5.19.2010

Corrupting Pollutants

It has been noted that "the Christian Platonists gave primacy to revelation and regarded Platonic philosophy as the best available instrument for understanding and defending the teachings of Scripture and church tradition."

Plato himself had been convinced that there exists an immortal soul. Significantly, one of the most prominent false teachings that crept into "Christian" theology is that of the immorality of the soul. Accepting this teaching can in no way be justified on the grounds that doing so made Christianity more appealing to the masses. When preaching in Athens, the very heart of Greek culture, the apostle Paul did not teach the Platonic doctrine of the soul. Rather, he preached the Christian doctrine of the resurrection, even though many of his Greek listeners found it hard to accept what he said. -Acts 17:22-32.

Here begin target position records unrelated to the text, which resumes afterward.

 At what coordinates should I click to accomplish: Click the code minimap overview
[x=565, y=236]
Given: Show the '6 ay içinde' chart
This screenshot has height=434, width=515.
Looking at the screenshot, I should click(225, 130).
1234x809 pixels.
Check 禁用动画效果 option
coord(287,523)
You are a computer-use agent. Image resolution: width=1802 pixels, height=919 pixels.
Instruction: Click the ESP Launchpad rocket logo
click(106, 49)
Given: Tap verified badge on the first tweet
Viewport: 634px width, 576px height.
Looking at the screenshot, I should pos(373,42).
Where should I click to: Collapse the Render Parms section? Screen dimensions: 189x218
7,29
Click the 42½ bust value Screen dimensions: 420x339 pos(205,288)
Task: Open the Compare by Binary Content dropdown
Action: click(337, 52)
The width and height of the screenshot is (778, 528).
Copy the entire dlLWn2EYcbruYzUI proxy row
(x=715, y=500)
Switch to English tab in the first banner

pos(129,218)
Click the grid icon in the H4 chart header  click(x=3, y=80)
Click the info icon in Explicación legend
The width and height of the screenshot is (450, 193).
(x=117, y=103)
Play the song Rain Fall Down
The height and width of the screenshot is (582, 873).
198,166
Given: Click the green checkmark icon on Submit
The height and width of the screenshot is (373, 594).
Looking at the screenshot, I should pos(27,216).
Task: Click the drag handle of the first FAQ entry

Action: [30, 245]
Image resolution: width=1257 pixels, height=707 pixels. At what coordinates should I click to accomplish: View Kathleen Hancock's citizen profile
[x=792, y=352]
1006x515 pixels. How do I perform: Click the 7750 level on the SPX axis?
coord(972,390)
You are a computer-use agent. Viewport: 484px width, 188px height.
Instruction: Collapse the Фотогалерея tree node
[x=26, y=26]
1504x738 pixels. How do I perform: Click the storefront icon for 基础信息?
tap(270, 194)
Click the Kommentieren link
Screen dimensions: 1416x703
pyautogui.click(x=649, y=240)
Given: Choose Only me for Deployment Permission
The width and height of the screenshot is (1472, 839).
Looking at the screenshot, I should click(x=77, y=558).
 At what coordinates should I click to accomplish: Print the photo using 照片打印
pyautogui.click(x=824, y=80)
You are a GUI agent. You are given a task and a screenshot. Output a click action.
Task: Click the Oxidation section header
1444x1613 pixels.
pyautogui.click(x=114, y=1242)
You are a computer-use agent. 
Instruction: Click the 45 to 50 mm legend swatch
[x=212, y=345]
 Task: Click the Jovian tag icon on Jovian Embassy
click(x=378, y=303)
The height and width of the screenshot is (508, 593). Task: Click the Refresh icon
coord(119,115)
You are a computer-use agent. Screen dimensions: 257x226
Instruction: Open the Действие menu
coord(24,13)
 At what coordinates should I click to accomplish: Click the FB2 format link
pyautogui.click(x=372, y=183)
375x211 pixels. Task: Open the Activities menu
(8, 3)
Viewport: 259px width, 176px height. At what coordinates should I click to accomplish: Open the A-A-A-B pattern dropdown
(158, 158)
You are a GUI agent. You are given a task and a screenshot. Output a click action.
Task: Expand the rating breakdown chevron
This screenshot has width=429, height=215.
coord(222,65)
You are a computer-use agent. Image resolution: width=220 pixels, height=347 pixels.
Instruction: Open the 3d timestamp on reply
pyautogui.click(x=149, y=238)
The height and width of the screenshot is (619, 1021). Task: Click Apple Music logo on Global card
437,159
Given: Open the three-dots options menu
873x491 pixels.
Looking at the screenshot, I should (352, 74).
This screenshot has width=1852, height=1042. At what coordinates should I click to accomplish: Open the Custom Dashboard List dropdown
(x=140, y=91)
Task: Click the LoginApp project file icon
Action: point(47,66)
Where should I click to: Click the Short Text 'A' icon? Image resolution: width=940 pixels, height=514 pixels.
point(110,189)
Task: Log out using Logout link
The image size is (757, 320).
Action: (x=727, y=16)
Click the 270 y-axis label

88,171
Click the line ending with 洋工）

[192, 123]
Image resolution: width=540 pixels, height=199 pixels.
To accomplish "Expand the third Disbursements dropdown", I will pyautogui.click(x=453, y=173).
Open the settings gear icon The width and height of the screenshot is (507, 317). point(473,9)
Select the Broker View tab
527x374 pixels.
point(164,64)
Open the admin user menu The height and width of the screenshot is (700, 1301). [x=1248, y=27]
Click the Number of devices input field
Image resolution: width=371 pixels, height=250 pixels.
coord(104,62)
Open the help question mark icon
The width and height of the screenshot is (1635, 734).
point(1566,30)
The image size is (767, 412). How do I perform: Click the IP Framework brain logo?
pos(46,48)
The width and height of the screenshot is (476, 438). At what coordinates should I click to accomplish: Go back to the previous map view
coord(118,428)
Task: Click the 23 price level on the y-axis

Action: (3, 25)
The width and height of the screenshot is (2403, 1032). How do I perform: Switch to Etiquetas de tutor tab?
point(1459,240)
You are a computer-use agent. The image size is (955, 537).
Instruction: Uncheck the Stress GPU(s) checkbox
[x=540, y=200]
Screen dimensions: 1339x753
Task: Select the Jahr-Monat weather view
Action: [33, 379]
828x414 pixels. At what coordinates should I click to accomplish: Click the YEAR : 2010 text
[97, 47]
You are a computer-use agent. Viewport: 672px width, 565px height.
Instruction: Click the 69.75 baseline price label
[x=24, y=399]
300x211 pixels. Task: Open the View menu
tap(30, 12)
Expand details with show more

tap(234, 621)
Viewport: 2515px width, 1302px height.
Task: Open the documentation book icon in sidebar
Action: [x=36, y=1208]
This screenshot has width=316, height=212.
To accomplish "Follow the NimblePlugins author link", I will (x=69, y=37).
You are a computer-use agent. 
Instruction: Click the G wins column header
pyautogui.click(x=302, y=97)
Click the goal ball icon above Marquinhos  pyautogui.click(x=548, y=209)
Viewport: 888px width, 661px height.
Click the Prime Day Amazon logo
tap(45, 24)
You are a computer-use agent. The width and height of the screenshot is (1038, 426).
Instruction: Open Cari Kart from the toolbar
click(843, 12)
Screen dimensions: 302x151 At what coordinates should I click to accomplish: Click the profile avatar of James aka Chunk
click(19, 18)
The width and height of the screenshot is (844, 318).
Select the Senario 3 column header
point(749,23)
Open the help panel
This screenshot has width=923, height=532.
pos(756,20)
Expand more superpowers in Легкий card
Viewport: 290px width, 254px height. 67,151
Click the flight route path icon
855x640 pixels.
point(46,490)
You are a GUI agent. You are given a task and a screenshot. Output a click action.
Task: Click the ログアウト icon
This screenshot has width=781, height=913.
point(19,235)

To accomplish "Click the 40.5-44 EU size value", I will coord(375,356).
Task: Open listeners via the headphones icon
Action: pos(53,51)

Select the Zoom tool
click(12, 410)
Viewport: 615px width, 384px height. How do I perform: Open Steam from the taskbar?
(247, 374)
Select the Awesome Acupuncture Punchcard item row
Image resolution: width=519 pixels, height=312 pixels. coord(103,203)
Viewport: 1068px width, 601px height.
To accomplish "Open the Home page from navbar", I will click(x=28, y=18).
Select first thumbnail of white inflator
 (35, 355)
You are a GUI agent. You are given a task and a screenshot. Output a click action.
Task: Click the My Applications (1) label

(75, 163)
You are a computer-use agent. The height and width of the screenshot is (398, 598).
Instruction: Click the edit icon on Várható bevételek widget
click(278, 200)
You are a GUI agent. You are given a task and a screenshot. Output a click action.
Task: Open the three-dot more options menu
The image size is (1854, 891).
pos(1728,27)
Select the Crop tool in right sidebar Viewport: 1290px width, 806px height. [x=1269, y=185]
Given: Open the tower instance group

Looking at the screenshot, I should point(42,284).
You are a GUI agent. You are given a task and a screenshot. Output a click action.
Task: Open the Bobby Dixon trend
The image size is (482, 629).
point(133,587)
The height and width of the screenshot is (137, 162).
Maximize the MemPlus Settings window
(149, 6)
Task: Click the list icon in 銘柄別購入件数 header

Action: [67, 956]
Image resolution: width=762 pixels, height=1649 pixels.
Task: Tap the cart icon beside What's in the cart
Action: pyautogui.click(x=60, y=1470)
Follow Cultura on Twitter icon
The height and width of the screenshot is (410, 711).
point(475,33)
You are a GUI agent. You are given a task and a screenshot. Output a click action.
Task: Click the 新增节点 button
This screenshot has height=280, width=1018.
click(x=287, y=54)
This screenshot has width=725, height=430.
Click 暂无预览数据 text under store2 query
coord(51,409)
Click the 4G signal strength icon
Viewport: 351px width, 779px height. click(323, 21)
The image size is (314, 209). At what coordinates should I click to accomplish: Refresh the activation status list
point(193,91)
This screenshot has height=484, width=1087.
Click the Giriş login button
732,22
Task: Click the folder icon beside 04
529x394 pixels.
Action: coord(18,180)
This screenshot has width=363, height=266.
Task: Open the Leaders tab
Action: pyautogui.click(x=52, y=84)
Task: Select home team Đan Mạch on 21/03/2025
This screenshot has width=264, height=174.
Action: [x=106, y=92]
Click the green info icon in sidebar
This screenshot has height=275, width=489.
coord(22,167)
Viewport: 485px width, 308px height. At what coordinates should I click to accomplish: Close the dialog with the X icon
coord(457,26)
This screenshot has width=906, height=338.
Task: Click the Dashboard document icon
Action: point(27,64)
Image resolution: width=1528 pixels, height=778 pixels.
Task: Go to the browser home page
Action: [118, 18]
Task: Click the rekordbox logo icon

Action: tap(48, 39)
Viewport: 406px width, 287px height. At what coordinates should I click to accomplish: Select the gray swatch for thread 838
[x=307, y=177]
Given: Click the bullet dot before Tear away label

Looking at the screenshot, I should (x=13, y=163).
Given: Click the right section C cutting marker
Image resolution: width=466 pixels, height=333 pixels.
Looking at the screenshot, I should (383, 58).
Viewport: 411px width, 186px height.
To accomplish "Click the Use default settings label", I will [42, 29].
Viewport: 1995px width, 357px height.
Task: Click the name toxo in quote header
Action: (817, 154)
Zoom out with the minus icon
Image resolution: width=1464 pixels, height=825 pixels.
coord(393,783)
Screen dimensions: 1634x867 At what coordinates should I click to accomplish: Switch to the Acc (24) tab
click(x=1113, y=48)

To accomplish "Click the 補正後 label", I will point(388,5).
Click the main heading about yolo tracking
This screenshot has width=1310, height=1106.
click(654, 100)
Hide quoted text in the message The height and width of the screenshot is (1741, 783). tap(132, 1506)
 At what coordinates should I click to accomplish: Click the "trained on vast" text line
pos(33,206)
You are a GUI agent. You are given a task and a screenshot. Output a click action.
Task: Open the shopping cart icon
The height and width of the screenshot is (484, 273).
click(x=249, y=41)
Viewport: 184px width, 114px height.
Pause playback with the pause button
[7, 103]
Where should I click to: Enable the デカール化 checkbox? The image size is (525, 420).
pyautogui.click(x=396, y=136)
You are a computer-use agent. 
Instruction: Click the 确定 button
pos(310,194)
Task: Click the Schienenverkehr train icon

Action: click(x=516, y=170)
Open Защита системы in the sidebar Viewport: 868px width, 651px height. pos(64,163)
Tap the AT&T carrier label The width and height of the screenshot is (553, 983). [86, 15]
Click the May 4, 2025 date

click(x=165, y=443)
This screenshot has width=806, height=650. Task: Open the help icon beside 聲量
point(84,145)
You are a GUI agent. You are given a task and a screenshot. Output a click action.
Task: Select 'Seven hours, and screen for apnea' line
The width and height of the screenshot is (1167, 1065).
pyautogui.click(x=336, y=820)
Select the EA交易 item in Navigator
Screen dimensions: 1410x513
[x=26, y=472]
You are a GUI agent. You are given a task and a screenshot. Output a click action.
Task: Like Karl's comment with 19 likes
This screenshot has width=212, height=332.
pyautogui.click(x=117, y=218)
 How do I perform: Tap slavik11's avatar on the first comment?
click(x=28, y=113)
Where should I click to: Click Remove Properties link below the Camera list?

Contrary to Greek philosophy, the Scriptures clearly show that the soul is not what a person has but what he is. (Genesis 2:7) At death, the soul ceases to exist. (Ezekiel 18:4) Ecclesiastes 9:5 tells us: "The living are conscious that they will die; but as for the dead, they are conscious of nothing at all, neither do they anymore have wages, because the remembrance of them has been forgotten." The doctrine of the immorality of the soul is not taught in the Bible.

Another deceptive teaching had to do with the position of the prehuman Jesus, the notion that he was equal to his Father. Explains the book The Church of the First Three Centuries: "The doctrine of the Trinity . . .had its origin in a source entirely foreign from that of the Jewish and Christian Scriptures." what was that source? The doctrine "grew up, and was ingrafted on Christianity, through the hands of the Platonizing Fathers."